Data in this exercise section start

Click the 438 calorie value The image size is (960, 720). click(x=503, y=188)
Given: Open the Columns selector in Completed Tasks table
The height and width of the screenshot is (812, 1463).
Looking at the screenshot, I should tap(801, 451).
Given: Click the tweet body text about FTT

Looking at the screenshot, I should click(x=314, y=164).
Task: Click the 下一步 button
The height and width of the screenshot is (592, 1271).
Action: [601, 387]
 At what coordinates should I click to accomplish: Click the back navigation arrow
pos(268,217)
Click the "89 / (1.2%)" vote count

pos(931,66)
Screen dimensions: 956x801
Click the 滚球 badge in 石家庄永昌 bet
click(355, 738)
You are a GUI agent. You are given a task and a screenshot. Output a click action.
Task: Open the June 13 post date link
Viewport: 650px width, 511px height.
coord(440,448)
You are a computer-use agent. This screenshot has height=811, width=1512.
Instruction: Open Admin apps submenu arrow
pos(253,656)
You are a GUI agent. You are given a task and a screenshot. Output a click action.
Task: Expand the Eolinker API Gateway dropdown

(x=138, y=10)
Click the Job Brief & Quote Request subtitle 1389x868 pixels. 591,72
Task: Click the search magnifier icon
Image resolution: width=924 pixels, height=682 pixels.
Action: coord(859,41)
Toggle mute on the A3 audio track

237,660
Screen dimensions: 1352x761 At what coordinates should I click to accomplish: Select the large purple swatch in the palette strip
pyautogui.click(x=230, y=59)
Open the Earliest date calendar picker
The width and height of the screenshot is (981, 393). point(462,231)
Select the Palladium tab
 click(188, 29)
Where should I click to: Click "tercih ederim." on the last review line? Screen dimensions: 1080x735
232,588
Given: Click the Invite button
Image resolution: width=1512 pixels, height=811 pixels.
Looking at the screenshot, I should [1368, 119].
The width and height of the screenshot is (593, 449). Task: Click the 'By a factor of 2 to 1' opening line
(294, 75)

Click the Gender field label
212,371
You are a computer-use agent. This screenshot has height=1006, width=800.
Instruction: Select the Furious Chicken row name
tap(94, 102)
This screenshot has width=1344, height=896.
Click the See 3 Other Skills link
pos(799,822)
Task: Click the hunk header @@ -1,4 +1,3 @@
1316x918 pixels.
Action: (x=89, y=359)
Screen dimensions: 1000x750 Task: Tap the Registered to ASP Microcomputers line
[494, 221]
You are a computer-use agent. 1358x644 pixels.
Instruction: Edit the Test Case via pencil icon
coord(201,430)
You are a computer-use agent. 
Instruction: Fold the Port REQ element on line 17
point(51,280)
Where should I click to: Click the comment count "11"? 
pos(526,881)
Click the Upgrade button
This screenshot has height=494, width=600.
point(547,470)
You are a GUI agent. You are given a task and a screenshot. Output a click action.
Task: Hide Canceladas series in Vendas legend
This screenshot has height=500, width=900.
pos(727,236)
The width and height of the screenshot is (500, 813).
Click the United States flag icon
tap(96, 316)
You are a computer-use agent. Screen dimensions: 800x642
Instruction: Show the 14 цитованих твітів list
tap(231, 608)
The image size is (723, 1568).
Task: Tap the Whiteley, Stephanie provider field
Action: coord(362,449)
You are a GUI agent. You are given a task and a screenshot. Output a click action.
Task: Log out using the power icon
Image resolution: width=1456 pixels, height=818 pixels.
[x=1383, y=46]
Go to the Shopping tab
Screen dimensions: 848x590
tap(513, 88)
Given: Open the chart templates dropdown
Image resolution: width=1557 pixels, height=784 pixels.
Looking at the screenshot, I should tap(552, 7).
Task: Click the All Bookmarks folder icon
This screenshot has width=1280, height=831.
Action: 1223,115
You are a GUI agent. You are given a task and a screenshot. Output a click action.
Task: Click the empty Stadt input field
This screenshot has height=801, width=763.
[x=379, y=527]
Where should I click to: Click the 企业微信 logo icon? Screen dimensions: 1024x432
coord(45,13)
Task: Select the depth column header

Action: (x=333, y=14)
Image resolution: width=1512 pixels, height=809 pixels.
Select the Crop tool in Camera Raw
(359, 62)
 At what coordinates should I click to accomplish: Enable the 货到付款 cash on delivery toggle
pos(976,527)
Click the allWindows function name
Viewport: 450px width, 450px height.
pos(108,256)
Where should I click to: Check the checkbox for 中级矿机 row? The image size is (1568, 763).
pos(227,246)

Data in this exercise section end

Task instructions: Nothing should be left out: return all of the records exactly.

Solution to the exercise:
Click the 438 calorie value The image size is (960, 720). click(x=503, y=188)
Given: Open the Columns selector in Completed Tasks table
The height and width of the screenshot is (812, 1463).
Looking at the screenshot, I should tap(801, 451).
Given: Click the tweet body text about FTT

Looking at the screenshot, I should click(x=314, y=164).
Task: Click the 下一步 button
The height and width of the screenshot is (592, 1271).
Action: [601, 387]
 At what coordinates should I click to accomplish: Click the back navigation arrow
pos(268,217)
Click the "89 / (1.2%)" vote count

pos(931,66)
Screen dimensions: 956x801
Click the 滚球 badge in 石家庄永昌 bet
click(355, 738)
You are a GUI agent. You are given a task and a screenshot. Output a click action.
Task: Open the June 13 post date link
Viewport: 650px width, 511px height.
coord(440,448)
You are a computer-use agent. This screenshot has height=811, width=1512.
Instruction: Open Admin apps submenu arrow
pos(253,656)
You are a GUI agent. You are given a task and a screenshot. Output a click action.
Task: Expand the Eolinker API Gateway dropdown

(x=138, y=10)
Click the Job Brief & Quote Request subtitle 1389x868 pixels. 591,72
Task: Click the search magnifier icon
Image resolution: width=924 pixels, height=682 pixels.
Action: coord(859,41)
Toggle mute on the A3 audio track

237,660
Screen dimensions: 1352x761 At what coordinates should I click to accomplish: Select the large purple swatch in the palette strip
pyautogui.click(x=230, y=59)
Open the Earliest date calendar picker
The width and height of the screenshot is (981, 393). point(462,231)
Select the Palladium tab
 click(188, 29)
Where should I click to: Click "tercih ederim." on the last review line? Screen dimensions: 1080x735
232,588
Given: Click the Invite button
Image resolution: width=1512 pixels, height=811 pixels.
Looking at the screenshot, I should [1368, 119].
The width and height of the screenshot is (593, 449). Task: Click the 'By a factor of 2 to 1' opening line
(294, 75)

Click the Gender field label
212,371
You are a computer-use agent. This screenshot has height=1006, width=800.
Instruction: Select the Furious Chicken row name
tap(94, 102)
This screenshot has width=1344, height=896.
Click the See 3 Other Skills link
pos(799,822)
Task: Click the hunk header @@ -1,4 +1,3 @@
1316x918 pixels.
Action: (x=89, y=359)
Screen dimensions: 1000x750 Task: Tap the Registered to ASP Microcomputers line
[494, 221]
You are a computer-use agent. 1358x644 pixels.
Instruction: Edit the Test Case via pencil icon
coord(201,430)
You are a computer-use agent. 
Instruction: Fold the Port REQ element on line 17
point(51,280)
Where should I click to: Click the comment count "11"? 
pos(526,881)
Click the Upgrade button
This screenshot has height=494, width=600.
point(547,470)
You are a GUI agent. You are given a task and a screenshot. Output a click action.
Task: Hide Canceladas series in Vendas legend
This screenshot has height=500, width=900.
pos(727,236)
The width and height of the screenshot is (500, 813).
Click the United States flag icon
tap(96, 316)
You are a computer-use agent. Screen dimensions: 800x642
Instruction: Show the 14 цитованих твітів list
tap(231, 608)
The image size is (723, 1568).
Task: Tap the Whiteley, Stephanie provider field
Action: coord(362,449)
You are a GUI agent. You are given a task and a screenshot. Output a click action.
Task: Log out using the power icon
Image resolution: width=1456 pixels, height=818 pixels.
[x=1383, y=46]
Go to the Shopping tab
Screen dimensions: 848x590
tap(513, 88)
Given: Open the chart templates dropdown
Image resolution: width=1557 pixels, height=784 pixels.
Looking at the screenshot, I should tap(552, 7).
Task: Click the All Bookmarks folder icon
This screenshot has width=1280, height=831.
Action: 1223,115
You are a GUI agent. You are given a task and a screenshot. Output a click action.
Task: Click the empty Stadt input field
This screenshot has height=801, width=763.
[x=379, y=527]
Where should I click to: Click the 企业微信 logo icon? Screen dimensions: 1024x432
coord(45,13)
Task: Select the depth column header

Action: (x=333, y=14)
Image resolution: width=1512 pixels, height=809 pixels.
Select the Crop tool in Camera Raw
(359, 62)
 At what coordinates should I click to accomplish: Enable the 货到付款 cash on delivery toggle
pos(976,527)
Click the allWindows function name
Viewport: 450px width, 450px height.
pos(108,256)
Where should I click to: Check the checkbox for 中级矿机 row? The image size is (1568, 763).
pos(227,246)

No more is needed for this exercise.